The current makeup of Democratic voters nationwide is not progressive enough to elect a Bernie Sanders, but the main point of the article I cited about this was that it's been changing over the past eight years. 39% of Democratic voters are calling themselves "conservative" or "moderate" this year, but in 2008, that figure was 54%! And the Democratic voters calling themselves "very liberal" jumped from 17% to 25%.

Even within the span of this year's campaign, the electorate has been changing. Bernie's polling numbers are much better today than they were last year, and the cause for this is the real Revolution that had already been occurring, not just in the last eight years, but throughout the nation's history: the simple education of the electorate.

The real fight

As the people become more enlightened, they elect more progressive representatives. Then those representatives, by their mere existence and their words and the laws they pass, educate the people about what's possible and what works. So the next time around, they might elect even more progressive representatives, and so forth and so on. This cycle doesn't move quickly — there are various mechanisms (like superdelegates, or staggered Senate terms, or lifetime Supreme Court appointments) that slow it down — but this isn't necessarily a bad thing, because the cycle can go in the other direction as well. And this is where the real fight lies.
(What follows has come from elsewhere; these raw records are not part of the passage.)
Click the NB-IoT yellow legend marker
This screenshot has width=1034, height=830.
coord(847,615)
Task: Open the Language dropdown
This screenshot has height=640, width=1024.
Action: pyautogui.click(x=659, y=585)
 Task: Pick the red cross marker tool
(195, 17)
As we educate our fellow voters and accumulate incremental electoral victories, we make progress. This is how it's worked throughout our nation's history. The only reason Bernie could even think about running this year was that the Democratic electorate got more liberal in the past eight years. Then he in turn helped to move it even more to the left, by his mere existence and his changing of the conversation. And because he chose to run in the Democratic primary rather than as an independent, he made it possible for us to secure wins this year in both the educational and electoral arenas. We can not only teach the nation more about democratic socialism, but elect a president slightly more liberal than the last one — even if no progressives believe she's liberal enough — and light years more liberal than any possible GOP candidate.
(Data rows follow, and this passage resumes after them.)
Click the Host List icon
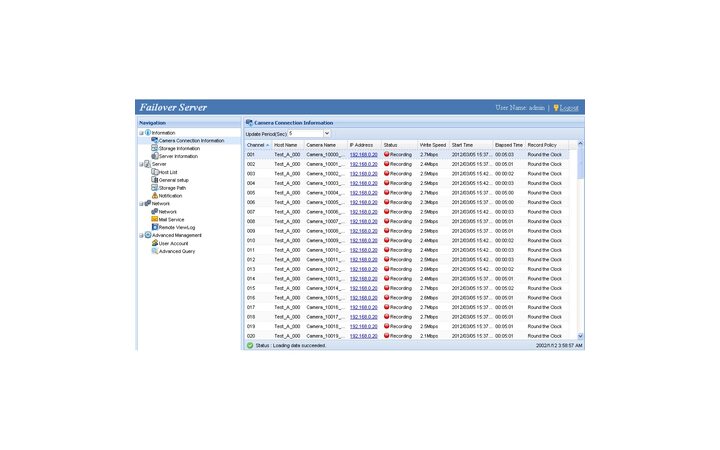Image resolution: width=720 pixels, height=450 pixels. 154,172
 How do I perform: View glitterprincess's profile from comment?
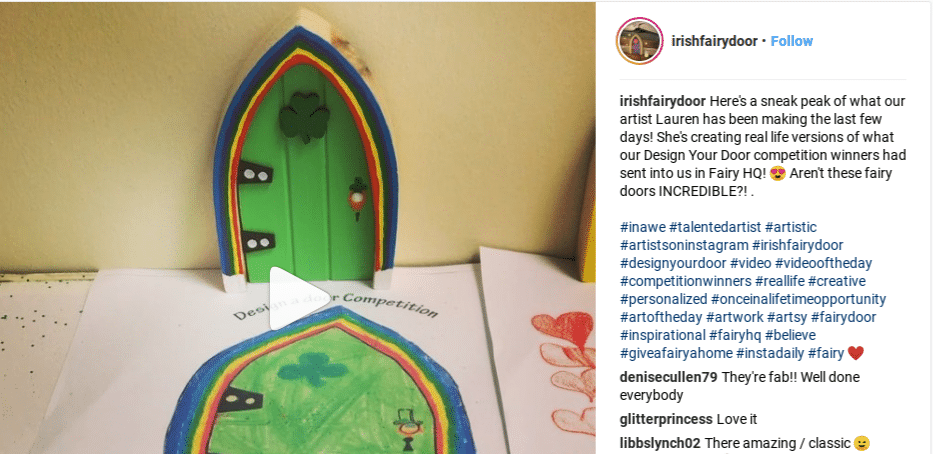click(666, 419)
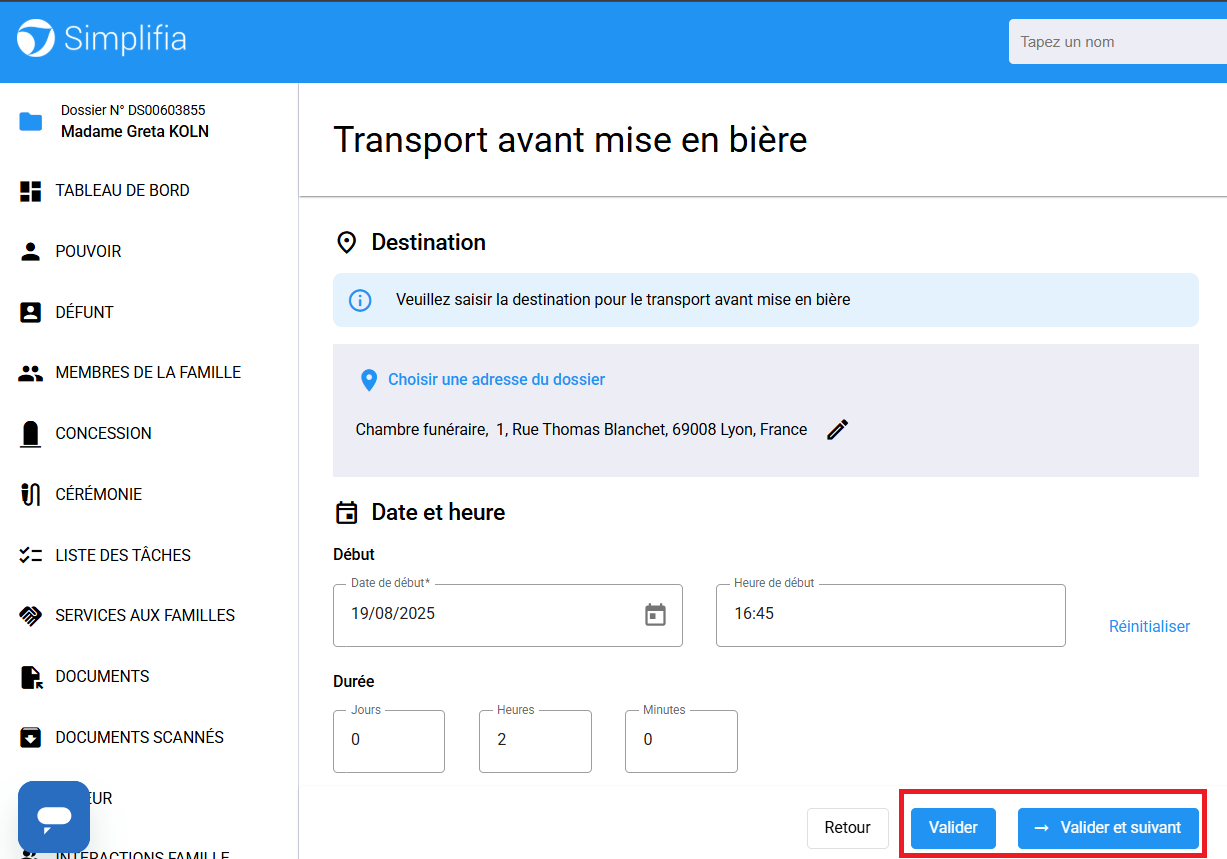Viewport: 1227px width, 859px height.
Task: Open Services aux familles
Action: tap(145, 616)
This is why, by the way, I thought that Sanders' going negative on Clinton was a horribly risky move. I can understand a possible motivation for it: we could get not just the educational win, but an even better electoral win. However, it also risked both. The time he spent attacking Clinton was time he could have spent further explaining his views, and it also made him look more like a typical politician. Meanwhile, he probably reduced Clinton's chances of winning in November, and if the GOP captures the presidency, the cycle of education and election could start going in the other direction.

Fortunately, I think we're still likely to get both wins this year. And some day, probably sooner than later thanks to the efforts of Sanders and his supporters this year, the Democratic Party will elect a true progressive as its presidential nominee. But both that future victory and this year's probable defeat will be due to the same thing: American democracy working like it always has.